REPUBLIKA.CO.ID, JAKARTA — Perkembangan situasi politik di Myanmar belum menemukan titik terang bagi dunia termasuk negara-negara yang tergabung dalam Perhimpunan Bangsa-Bangsa Asia Tenggara (ASEAN). Myanmar merupakan anggota ASEAN dan tahun ini Indonesia memegang keketuaan ASEAN.
Sejak kudeta oleh junta yang melengserkan pemerintahan sipil pimpinan Aung San Suu Kyi, Myanmar dikucilkan dari berbagai pertemuan yang digelar ASEAN setahun terakhir.
Upaya-upaya diplomatik untuk menyelesaikan gejolak krisis politik di Myanmar telah dilakukan ASEAN namun tidak ada kemajuan yang berarti.
Menteri Luar Negeri (Menlu) RI Retno Marsudi pada paparan prioritas keketuaan Indonesia di ASEAN mengatakan, Indonesia akan mengupayakan secara maksimal penyelesaian krisis politik di Myanmar. Ia juga akan turut menjadi utusan khusus ASEAN agar bisa berkomunikasi dengan berbagai kepentingan di Myanmar. Hal ini sudah menjadi preseden, ketika menlu negara ketua ASEAN akan jadi utusan khusus.
Pengamat hubungan internasional dari Universitas Padjajaran, Teuku Rezasyah menilai, Indonesia harus bermain cantik sebagai ketua ASEAN dalam menghadapi isu Myanmar. Ia menyarankan agar Indonesia memiliki inisiatif atau gagasan cemerlang untuk dapat berbicara langsung dengan junta.
“Jika Myanmar diundang dalam koridor ASEAN, itu akan jadi masalah karena mereka belum melaksanakan lima poin konsensus (5 PC) yang disepakati para pemimpin ASEAN dan oleh junta sendiri juga tahun lalu,” ujar Rezasyah kepada Republika.co.id, Senin (16/1/2023).
“Interaksi dengan Myanmar dapat dilakukan dalam rangka non aligned movement atau gerakan non blok (GNB). Sebab ASEAN dengan non aligned movement juga ada kerja sama,” ujarnya menambahkan.
Rezasyah mengatakan, dalam kerangka tersebut Myanmar dapat dilibatkan kerja sama, semisal untuk kerja sama Konferensi Asia Afrika. Mengingat, Myanmar merupakan salah satu pendiri Konferensi Asia Afrika di samping Indonesia, India, Srilanka, dan Pakistan.

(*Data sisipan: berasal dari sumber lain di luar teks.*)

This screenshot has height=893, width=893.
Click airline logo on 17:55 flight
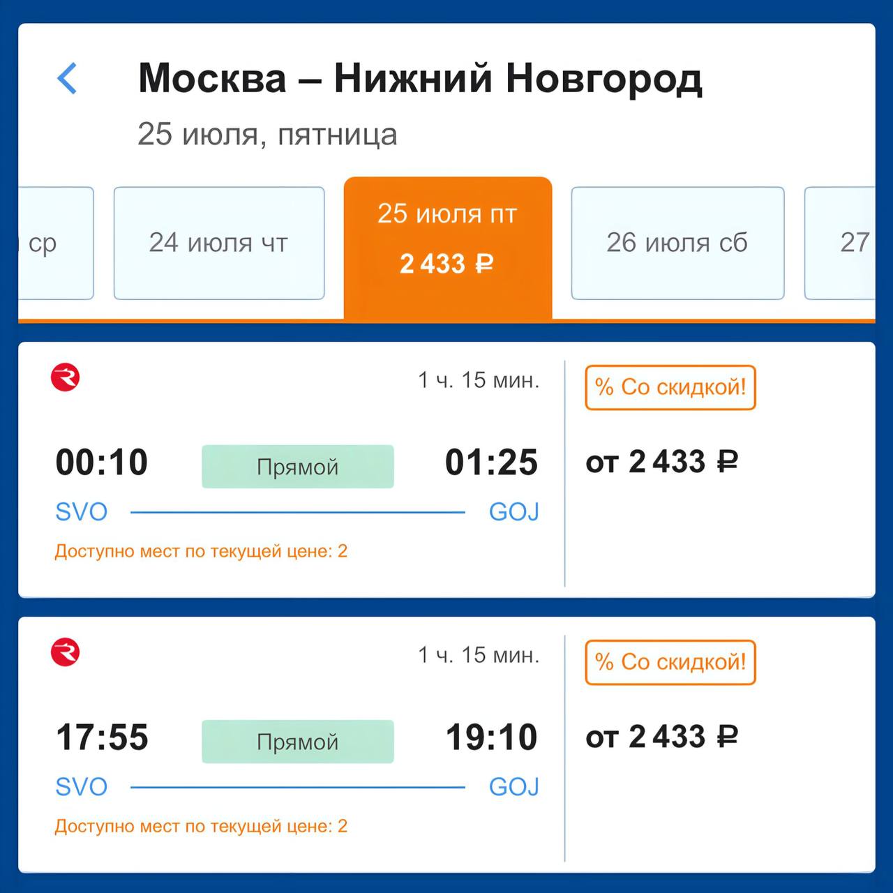coord(66,652)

“Kita siapkan satu sesi di mana yang diundang itu negara-negara demokrasi, pemimpin negara ASEAN atau para Menlu ASEAN, dan dengan demikian kontak kerangkanya dalam non aligned movement,” katanya. “Junta bisa diundang dalam kerangka ini, meski nantinya pasti ada kecanggungan,” tuturnya.
Ia mengatakan, Indonesia sebagai ketua ASEAN bisa melakukan inisiatif tersebut dengan mengagendakan dialog. “Informal dialogue atau dialogue partner mempertemukan para menlu ASEAN, di situ ada Myanmar juga dan di situlah kita berkesempatan berbicara dengan Myanmar dari hati ke hati,” ujarnya.

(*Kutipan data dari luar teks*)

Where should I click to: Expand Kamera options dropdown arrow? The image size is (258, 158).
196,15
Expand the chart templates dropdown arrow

Myanmar memang dikucilkan dari ASEAN, pun Myanmar sulit masuk ke PBB. Oleh karenanya, Rezasyah mengharapkan inisiasi dari Indonesia dalam kerangka pembicaraan SDG, yang bisa menyangkut semua hal.
“Kita tidak bisa menganggap Myanmar bukan negara demokrasi, ini adalah kesempatannya,” katanya.
Juru Bicara Kemenlu RI Teuku Faizasyah menegaskan bahwa isu Myanmar bukan satu-satunya isu yang diprioritaskan Indonesia di keketuaan ASEAN tahun ini. Menurutnya, Myanmar bukan satu-satunya isu dalam kerangka regional ASEAN.
“Isu ini bukan isu mudah, kita tak ingin kepemimpinan Indonesia di ASEAN tahun ini tidak hanya dilihat dari perkembangan masalah Myanmar. Jangan mengukir keberhasilan hanya dari satu isu,” katanya.
Retno juga kembali menegaskan bahwa junta Myanmar jangan sampai mendikte ASEAN. Hal serupa ditegaskan oleh Menlu Malaysia Zambry Abdul Kadir yang berkesempatan berkunjung ke Jakarta belum lama ini. “Kerja-kerja ASEAN tidak boleh ditentukan oleh junta tentara Myanmar. Dalam hal ini Malaysia dan Indonesia akan memastikan keadaan di Myanmar tidak akan mengganggu community di ASEAN,” kata Zambry.